Document text
============================================================
Our popular interactive tour takes your Primary, Secondary or International students to iconic places that tell the story of evolution of the community of Melbourne through the epic Milestones of its buildings, culture, identity, events and people.

LOCATIONS:

ST KILDA
Students undertake a walking history tour of up to 30  or so iconic places which tell important stories of how diversity and heritage have constructed the identity of the St Kilda community. Locations include Fitzroy Street, Acland Street, the St Kilda Esplanade and foreshore. Students learn to identify change over time and traces of the past in architecture, landscapes, symbols, monuments and key events using observations and questioning. See also a choice of St Kilda Walks.

ELWOOD WALKING  TOUR:  
Explore the extraordinary built and natural heritage and community evolution of Elwood with the author of the ‘History of Elwood’ including the canal, the Ormond Road village, the foreshore, architecture and indigenous sites. More…

FOOTSCRAY WALKING TOURS:
Take a stroll through the heart of Footscray and explore the fascinating evolution of its, community, people, homes, hotels, businesses, immigration, warehouses, transport and changes over time. Also we have a Footscray Heritage Wharf  Tour of the original settlement, bridges, pubs and indigenous sites on the Maribyrnong River. See pictures.
============================================================
Given information
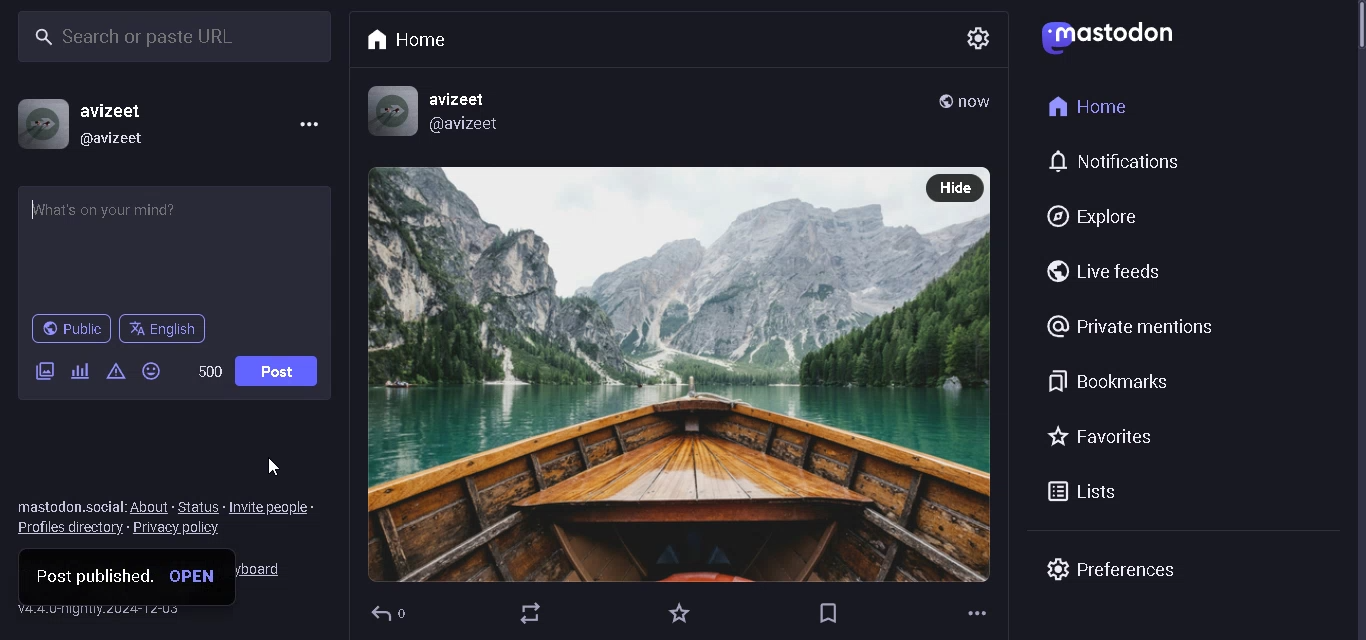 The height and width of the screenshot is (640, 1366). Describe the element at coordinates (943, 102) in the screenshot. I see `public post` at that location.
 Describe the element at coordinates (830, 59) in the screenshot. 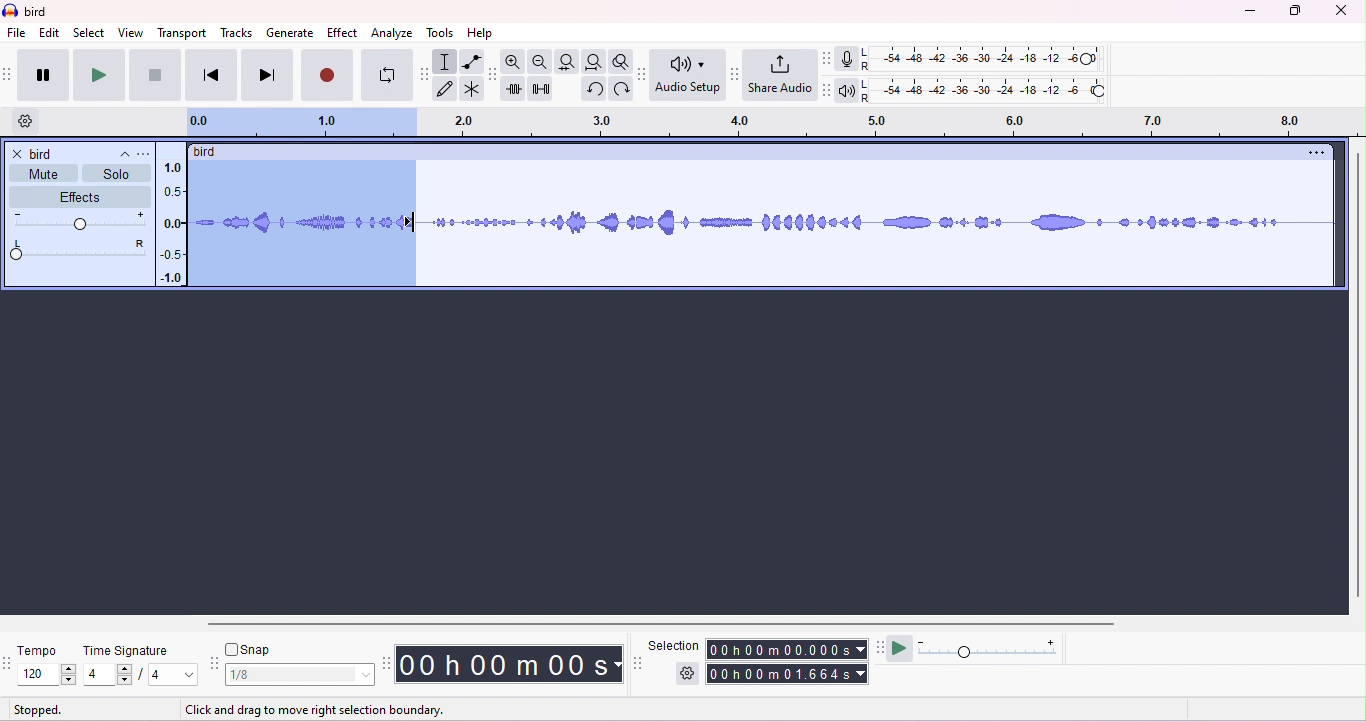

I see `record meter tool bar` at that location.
============================================================
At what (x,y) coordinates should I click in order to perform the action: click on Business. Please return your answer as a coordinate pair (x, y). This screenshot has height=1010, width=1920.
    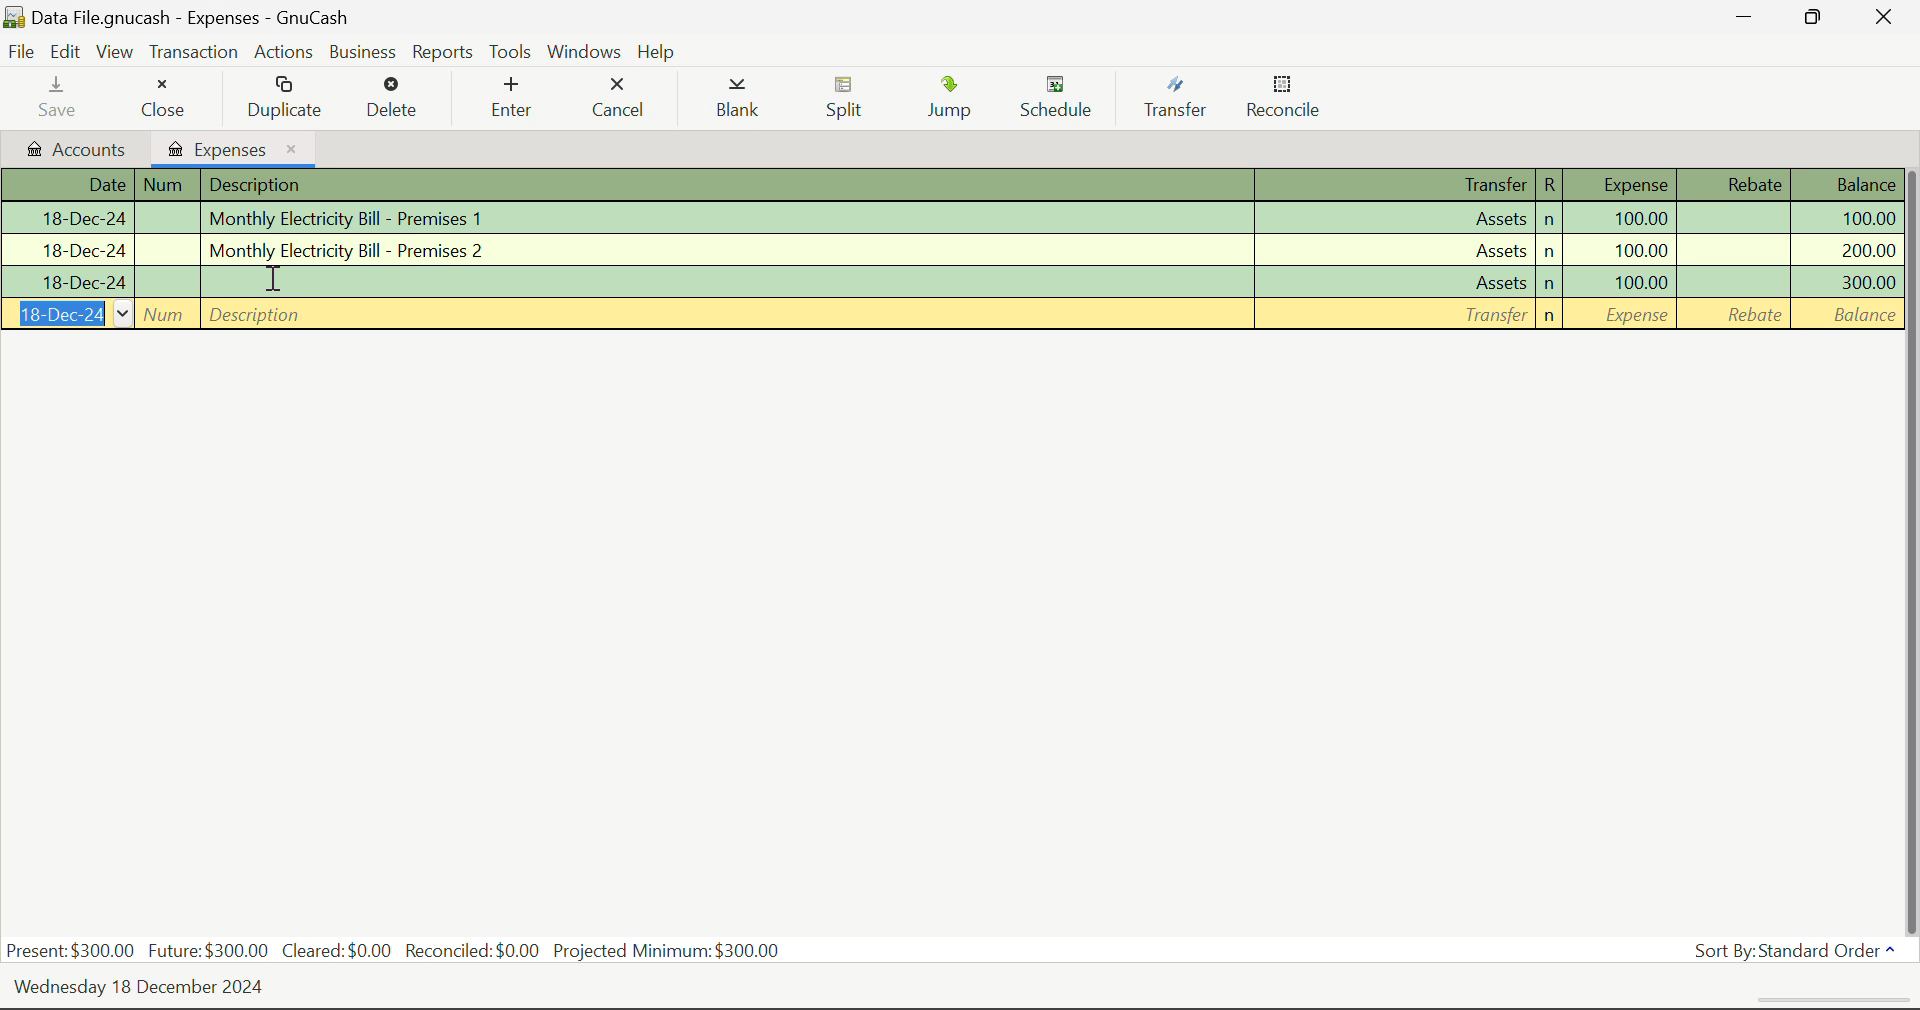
============================================================
Parts of the exercise
[1] From the walking tours text, list the locations named for the St Kilda tour.
[2] Answer these from the walking tours text:
(a) Which three groups of students is the tour offered to?
(b) Who leads the Elwood walking tour?
(c) On which river is the Footscray Heritage Wharf Tour?
Rely only on the walking tours text.

Worked answers
[1] Fitzroy Street, Acland Street, the St Kilda Esplanade, and the foreshore

[2]
(a) Primary, Secondary, and International students
(b) The author of the ‘History of Elwood’
(c) The Maribyrnong River